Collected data
★ ★ ★ ★ ★

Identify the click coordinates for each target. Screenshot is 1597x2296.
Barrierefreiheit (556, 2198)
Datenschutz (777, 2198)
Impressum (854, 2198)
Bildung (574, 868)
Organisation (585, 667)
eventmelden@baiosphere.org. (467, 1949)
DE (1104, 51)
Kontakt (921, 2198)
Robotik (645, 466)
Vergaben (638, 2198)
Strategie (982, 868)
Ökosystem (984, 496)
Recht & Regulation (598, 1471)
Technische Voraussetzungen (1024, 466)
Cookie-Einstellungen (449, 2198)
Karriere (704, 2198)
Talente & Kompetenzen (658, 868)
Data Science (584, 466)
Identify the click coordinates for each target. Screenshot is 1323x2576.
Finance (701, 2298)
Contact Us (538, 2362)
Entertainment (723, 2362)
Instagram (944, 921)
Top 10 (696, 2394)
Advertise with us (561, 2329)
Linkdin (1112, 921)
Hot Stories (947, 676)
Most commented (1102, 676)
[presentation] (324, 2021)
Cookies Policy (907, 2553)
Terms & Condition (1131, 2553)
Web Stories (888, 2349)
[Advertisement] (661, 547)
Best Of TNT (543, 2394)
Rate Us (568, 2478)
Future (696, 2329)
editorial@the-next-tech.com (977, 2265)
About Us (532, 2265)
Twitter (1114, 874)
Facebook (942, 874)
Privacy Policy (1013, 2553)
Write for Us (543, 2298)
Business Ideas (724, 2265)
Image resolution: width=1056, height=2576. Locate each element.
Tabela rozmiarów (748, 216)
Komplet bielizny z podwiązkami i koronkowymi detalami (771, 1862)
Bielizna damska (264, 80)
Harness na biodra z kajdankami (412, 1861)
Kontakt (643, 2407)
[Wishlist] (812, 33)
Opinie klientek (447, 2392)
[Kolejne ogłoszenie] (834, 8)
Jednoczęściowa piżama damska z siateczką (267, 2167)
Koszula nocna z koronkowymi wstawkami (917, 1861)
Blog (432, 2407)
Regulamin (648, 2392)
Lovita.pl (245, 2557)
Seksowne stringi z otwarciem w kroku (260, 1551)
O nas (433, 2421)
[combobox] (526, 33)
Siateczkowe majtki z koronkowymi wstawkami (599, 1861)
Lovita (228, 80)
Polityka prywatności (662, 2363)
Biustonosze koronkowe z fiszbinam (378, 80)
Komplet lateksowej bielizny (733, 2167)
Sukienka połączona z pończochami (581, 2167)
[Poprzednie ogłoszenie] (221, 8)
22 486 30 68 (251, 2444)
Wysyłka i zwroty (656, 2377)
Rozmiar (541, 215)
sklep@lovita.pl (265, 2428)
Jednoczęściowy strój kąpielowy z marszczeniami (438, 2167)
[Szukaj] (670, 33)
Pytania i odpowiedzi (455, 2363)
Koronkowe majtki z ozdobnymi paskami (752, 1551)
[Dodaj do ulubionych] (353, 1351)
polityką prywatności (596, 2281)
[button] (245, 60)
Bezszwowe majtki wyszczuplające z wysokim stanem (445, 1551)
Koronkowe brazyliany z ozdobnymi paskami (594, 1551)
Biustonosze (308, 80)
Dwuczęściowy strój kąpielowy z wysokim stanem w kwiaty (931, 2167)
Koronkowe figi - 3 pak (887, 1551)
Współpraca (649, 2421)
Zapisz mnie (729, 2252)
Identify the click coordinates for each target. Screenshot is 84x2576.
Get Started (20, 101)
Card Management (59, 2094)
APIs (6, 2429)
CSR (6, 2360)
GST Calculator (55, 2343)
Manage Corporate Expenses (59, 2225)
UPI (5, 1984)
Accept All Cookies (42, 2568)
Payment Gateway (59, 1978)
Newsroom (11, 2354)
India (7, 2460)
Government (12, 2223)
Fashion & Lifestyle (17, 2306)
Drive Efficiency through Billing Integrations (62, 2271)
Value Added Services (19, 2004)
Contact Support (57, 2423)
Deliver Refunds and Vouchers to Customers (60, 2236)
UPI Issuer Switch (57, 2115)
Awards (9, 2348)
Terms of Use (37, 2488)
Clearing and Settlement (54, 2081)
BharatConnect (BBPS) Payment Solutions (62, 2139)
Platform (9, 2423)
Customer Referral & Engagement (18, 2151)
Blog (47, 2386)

★ ★ ★ ★ ★

> _WHAT YOU HAVE TO DO_
Taking the entries above, write out exactly the lines starting with the line containing "Biustonosze koronkowe z fiszbinam (378, 80)" and going on through the line containing "[Dodaj do ulubionych] (353, 1351)", both included, and nothing else.

> _TASK RESULT_
Biustonosze koronkowe z fiszbinam (378, 80)
Komplet lateksowej bielizny (733, 2167)
Sukienka połączona z pończochami (581, 2167)
[Poprzednie ogłoszenie] (221, 8)
22 486 30 68 (251, 2444)
Wysyłka i zwroty (656, 2377)
Rozmiar (541, 215)
sklep@lovita.pl (265, 2428)
Jednoczęściowy strój kąpielowy z marszczeniami (438, 2167)
[Szukaj] (670, 33)
Pytania i odpowiedzi (455, 2363)
Koronkowe majtki z ozdobnymi paskami (752, 1551)
[Dodaj do ulubionych] (353, 1351)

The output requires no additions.